Many pump users mistakenly think that a centrifugal pump will provide its maximum published flow rate in all applications.

However, unlike positive displacement pumps (gear, roller, diaphragm and others), the flow rate from a centrifugal pump will vary significantly depending upon the details of the suction and discharge piping and other "head losses" in the user's system (restrictions to flow such as elbows, tees, reducers, strainers, meters, valves, etc) and the vertical rise (or drop) from the supply source to the discharge point.

Total Static Head

The total vertical rise in the system is commonly referred to as Total Static Head. Total Static Head consists of both Static Suction Head and Static Discharge Head, and each of these can be positive or negative, depending if the supply source and discharge point are located above or below the pump elevation. Also note that some systems have a pressurized supply and/or discharge point (pressure vessel or pressurized pipe); these will also add to the Total Static Head.
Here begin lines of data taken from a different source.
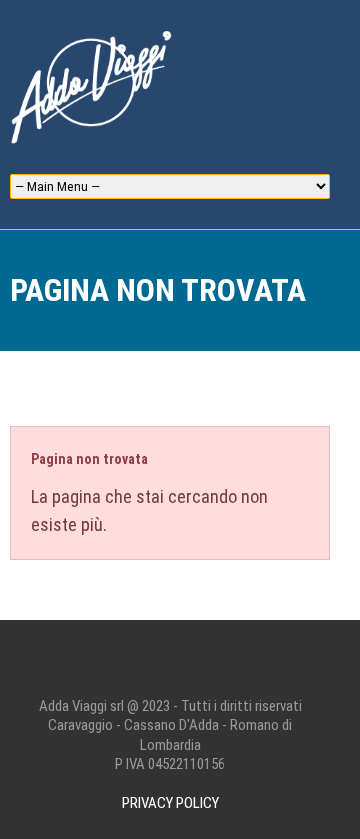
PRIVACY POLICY (170, 803)
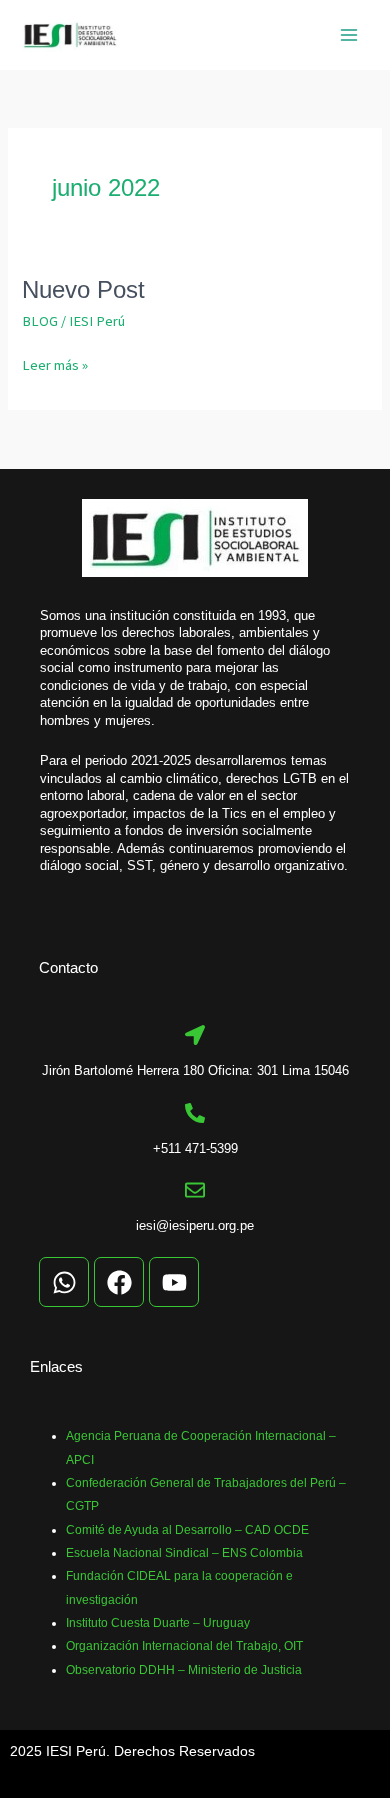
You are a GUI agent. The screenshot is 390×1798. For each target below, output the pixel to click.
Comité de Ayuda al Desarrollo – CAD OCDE (187, 1530)
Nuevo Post (83, 290)
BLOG (40, 321)
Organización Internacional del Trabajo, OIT (184, 1646)
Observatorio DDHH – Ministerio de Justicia (184, 1670)
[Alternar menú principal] (349, 35)
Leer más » (55, 365)
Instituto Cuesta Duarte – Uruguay (158, 1623)
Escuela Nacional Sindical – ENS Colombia (184, 1553)
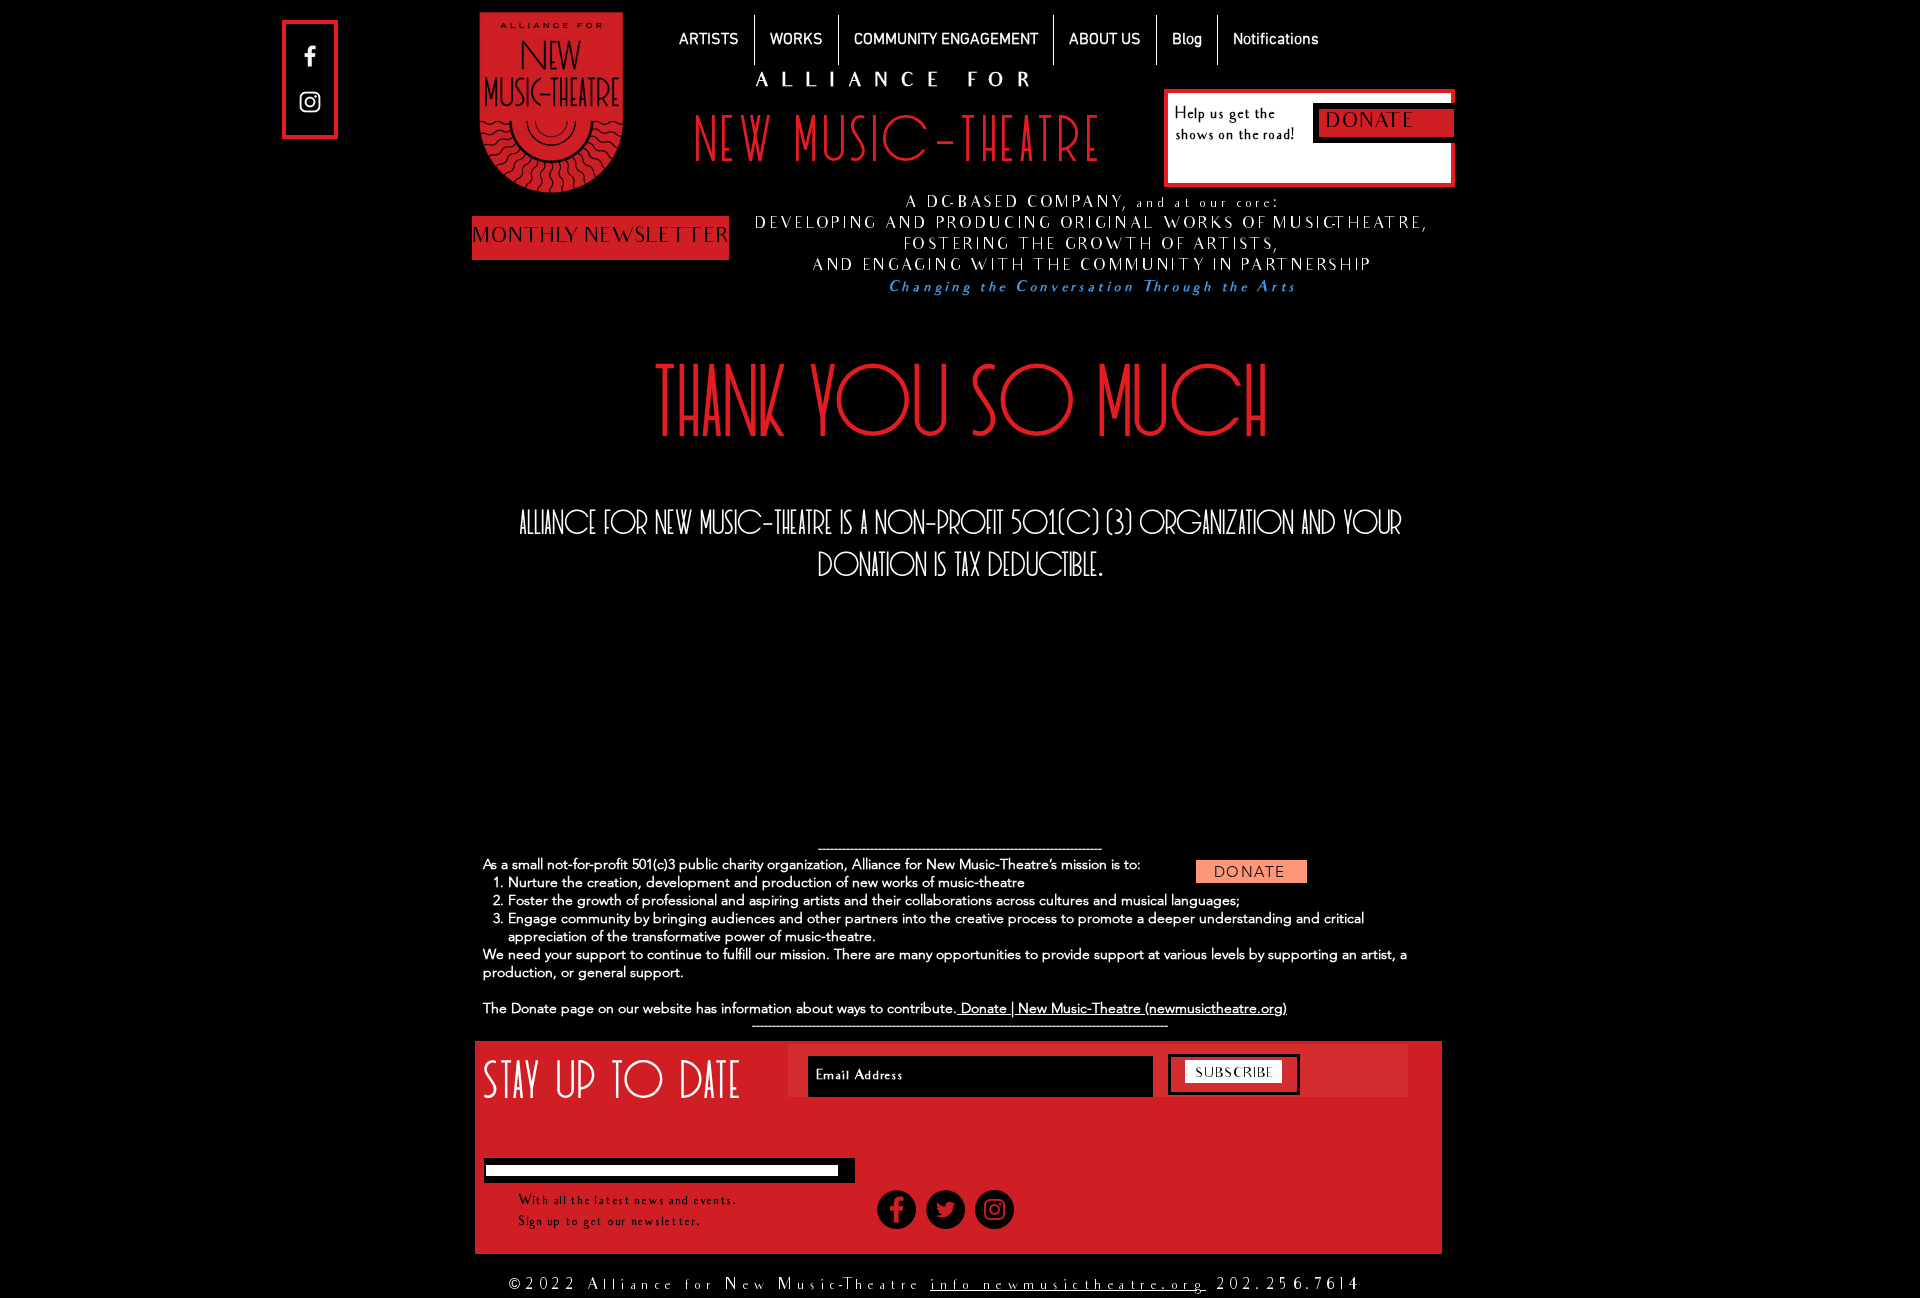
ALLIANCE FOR (898, 82)
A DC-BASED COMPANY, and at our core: (1092, 204)
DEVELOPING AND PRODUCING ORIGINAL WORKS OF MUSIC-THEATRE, (1092, 225)
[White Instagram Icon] (310, 102)
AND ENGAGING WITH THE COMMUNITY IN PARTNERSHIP (1092, 267)
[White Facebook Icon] (310, 56)
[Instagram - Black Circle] (994, 1209)
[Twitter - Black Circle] (945, 1209)
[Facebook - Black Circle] (896, 1209)
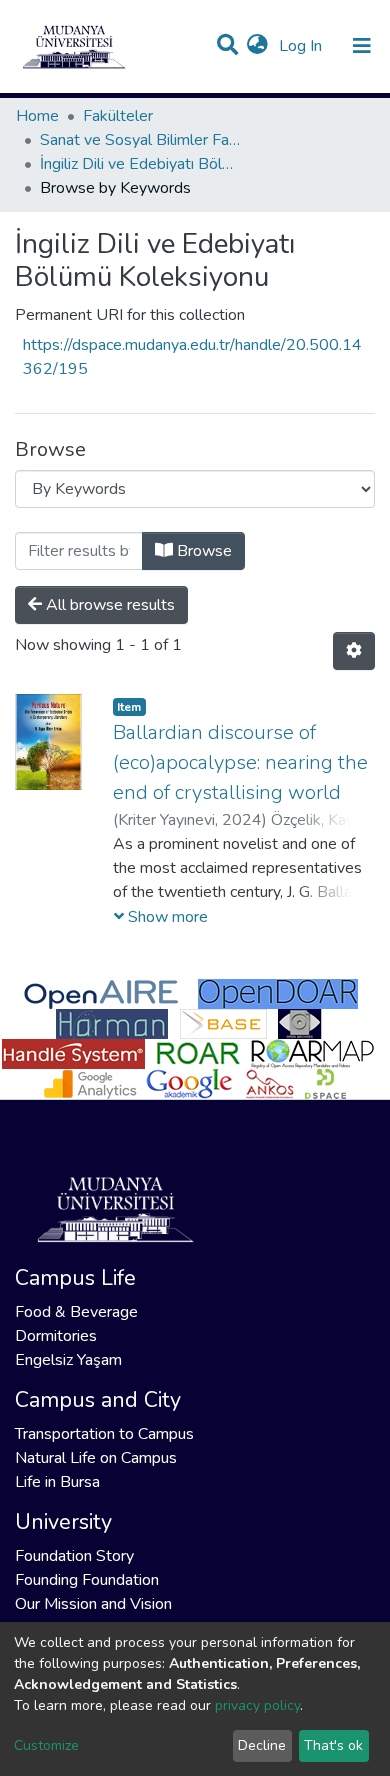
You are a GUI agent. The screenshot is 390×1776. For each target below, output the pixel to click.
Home (37, 116)
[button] (257, 46)
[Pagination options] (354, 651)
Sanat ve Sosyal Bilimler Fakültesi (140, 140)
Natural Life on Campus (96, 1458)
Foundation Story (74, 1556)
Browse (202, 551)
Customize (46, 1745)
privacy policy (257, 1705)
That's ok (333, 1745)
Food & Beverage (76, 1312)
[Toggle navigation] (362, 46)
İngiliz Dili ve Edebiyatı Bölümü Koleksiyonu (140, 164)
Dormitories (56, 1336)
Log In (302, 46)
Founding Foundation (87, 1580)
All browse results (108, 605)
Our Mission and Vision (93, 1604)
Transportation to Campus (104, 1434)
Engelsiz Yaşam (68, 1360)
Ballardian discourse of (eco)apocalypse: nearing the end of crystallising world (240, 762)
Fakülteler (118, 116)
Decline (262, 1745)
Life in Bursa (57, 1482)
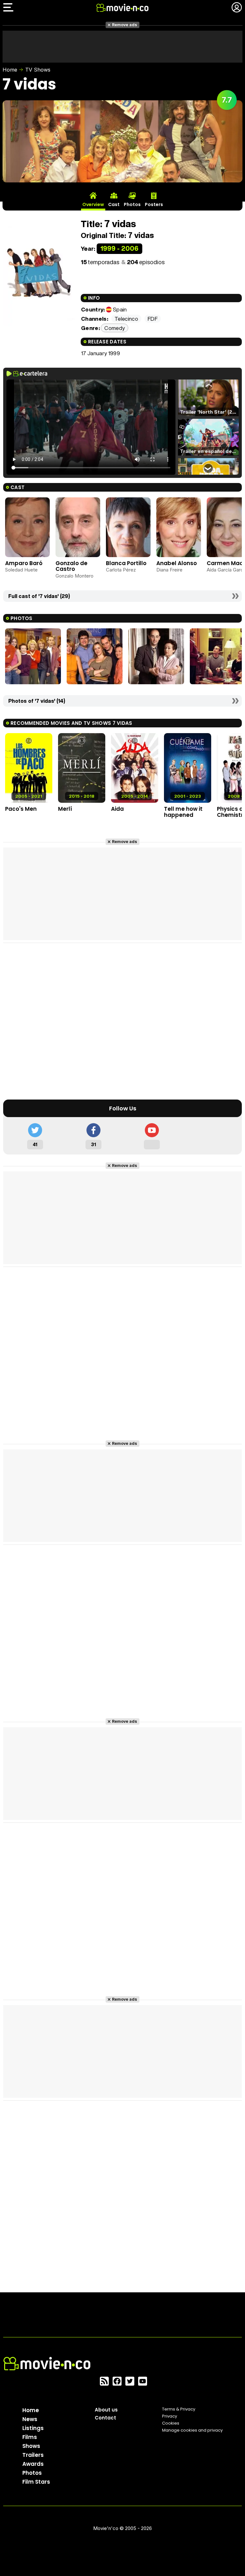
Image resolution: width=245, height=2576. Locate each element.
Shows (31, 2446)
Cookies (170, 2423)
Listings (33, 2428)
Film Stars (36, 2482)
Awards (33, 2464)
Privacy (169, 2416)
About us (106, 2409)
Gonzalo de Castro (71, 566)
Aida (117, 809)
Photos (32, 2473)
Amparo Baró (23, 563)
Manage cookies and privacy (192, 2430)
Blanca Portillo (126, 563)
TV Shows (37, 69)
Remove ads (124, 24)
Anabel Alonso (176, 563)
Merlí (65, 809)
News (29, 2419)
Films (29, 2437)
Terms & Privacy (178, 2409)
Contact (105, 2417)
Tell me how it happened (183, 812)
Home (10, 69)
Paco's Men (21, 809)
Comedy (114, 328)
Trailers (33, 2455)
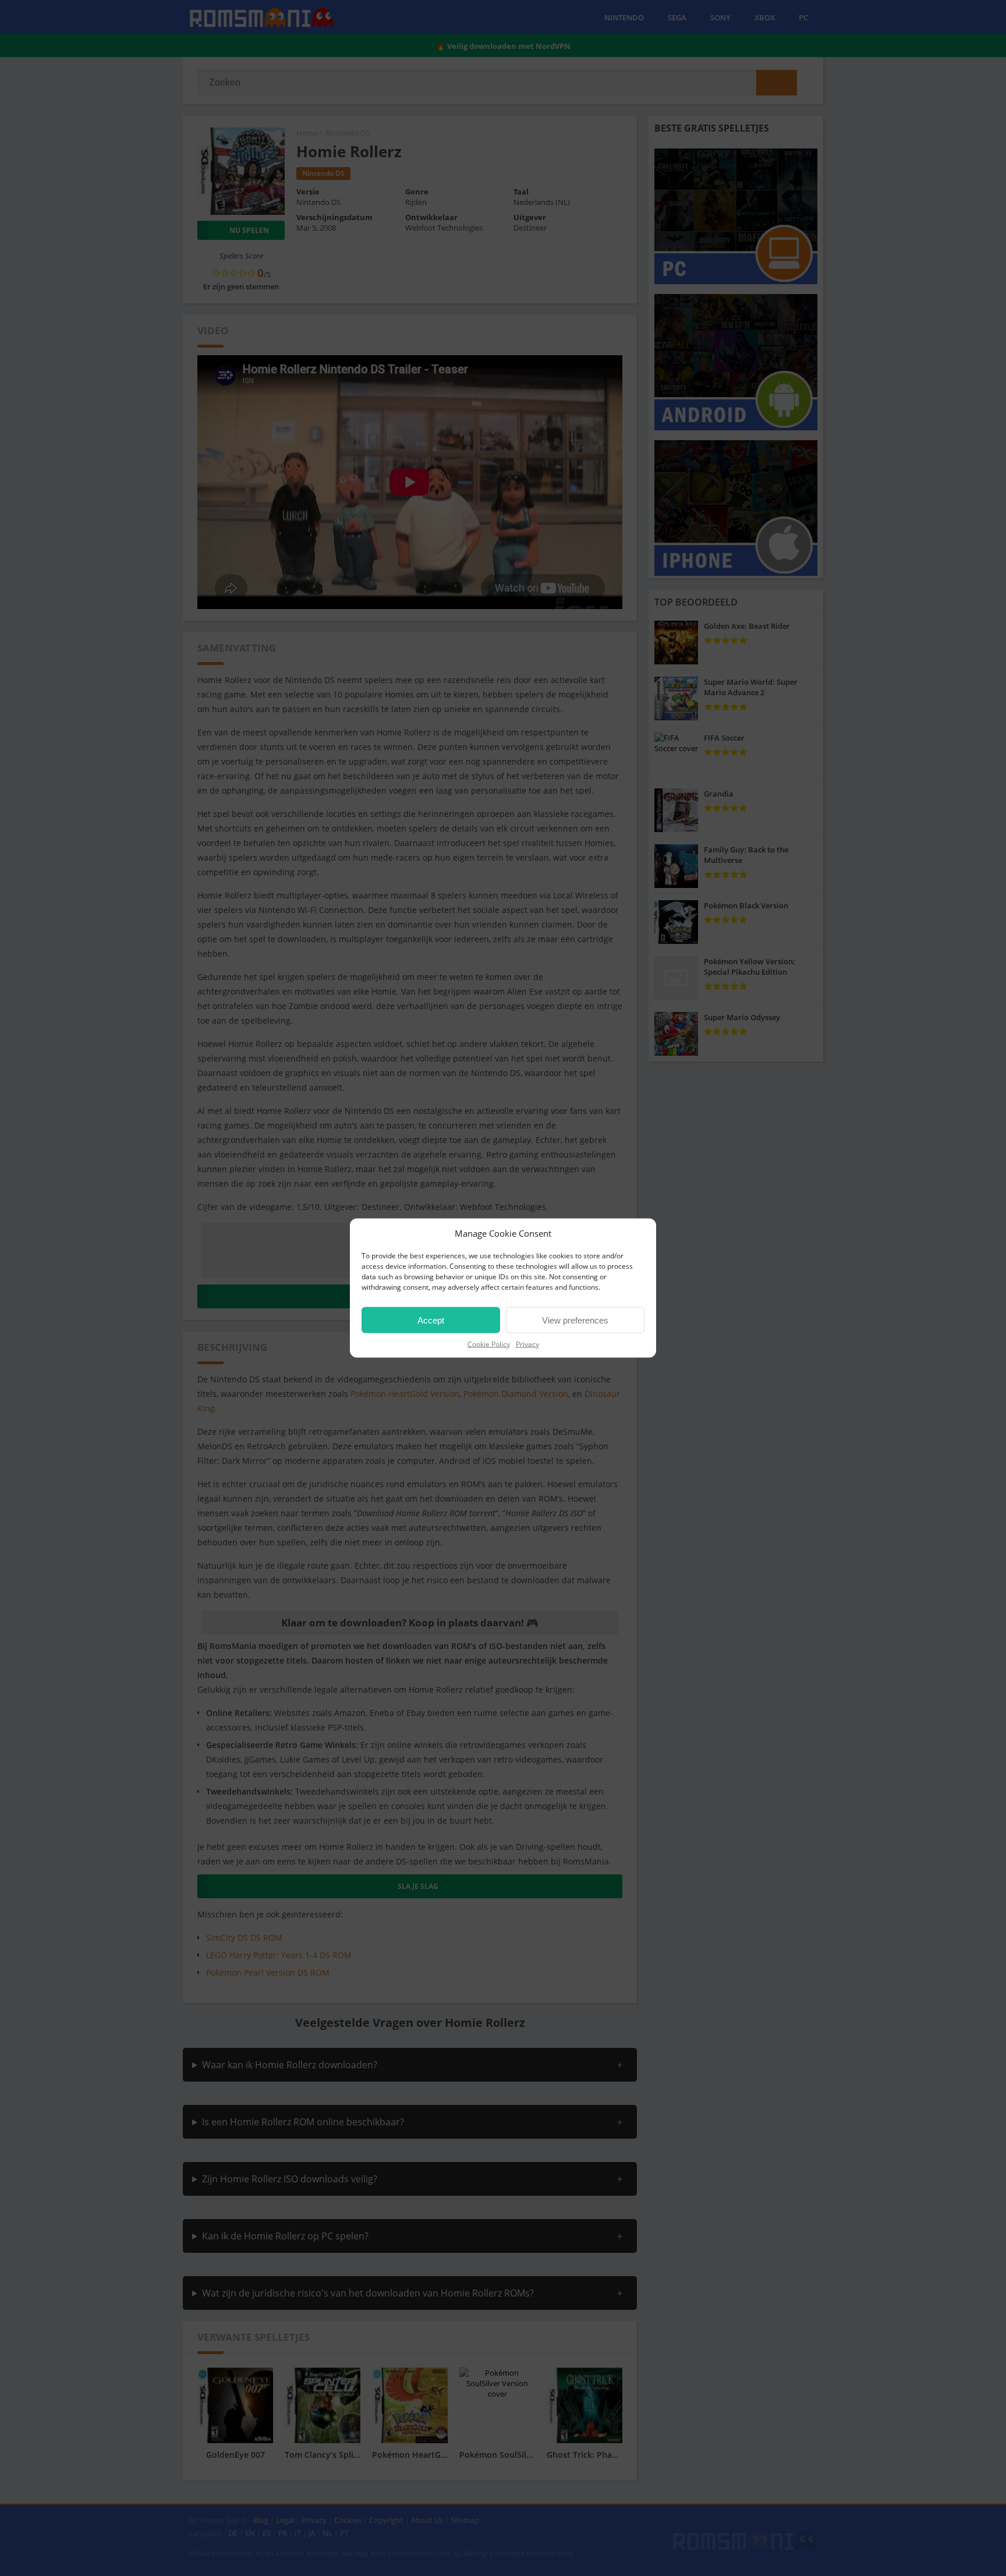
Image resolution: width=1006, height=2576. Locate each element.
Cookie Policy (488, 1344)
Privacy (527, 1344)
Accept (430, 1320)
Once calculated, static head doesn't change for a system - unless a plumbing change is made.

If that sounded a little technical it's because it is! Long story short - your centrifugal pump doesn't dictate your flow rate - your plumbing system does.

Think of it this way - the speedometer on your car may say 160mph, but is your car capable of that speed? What if you put on larger mud tires or constrict the exhaust? The car certainly will not reach 160mph - and a centrifugal pump operates under this same premise. Now, back to today's lesson:

Total Dynamic Head

In addition, each system has a Total Dynamic Head (TDH) which is the sum of head losses due to friction through each foot of pipe, all fittings, valves, meters, strainers, etc. The reason these frictional head losses are called "dynamic" is that they vary with the flow rate moving through the system. As the desired flow rate goes up, the Total Dynamic Head goes up, and usually quite quickly.

The Total Head in a pumping/piping system is the sum of Total Static Head and Total Dynamic Head. A "System Curve" can be computed, for a variety of desired flow rates, and plotted against the particular "Pump Curve". The Centrifugal Pump Curve is published by the pump manufacturer.

The "Operating Point" (Gallons Per Minute Flow rate) of the pump, in a particular system, is at the intersection of the Centrifugal Pump Curve and the Plumbing System Curve.

If this sounds complicated, do not be concerned. Dultmeier Sales has experienced engineers on staff, along with pump flow computer programs, to properly compute and size centrifugal pumps for your applications.

Simply give our engineering department a call with your flow rate requirements and some basic details on your piping system, and we will properly size your centrifugal pump to meet your requirements. You may wish to check out our Technical Library, as well. Let us know if there is any other way we can be of service.

Looking for that perfect fuel transfer pump unit? Look no further. We assemble these units in Omaha, Nebraska in our production facility. These fuel transfer pump units are available in either 1" transfer or 1.5" transfer capacity - flow characteristics vary drastically between the two versions.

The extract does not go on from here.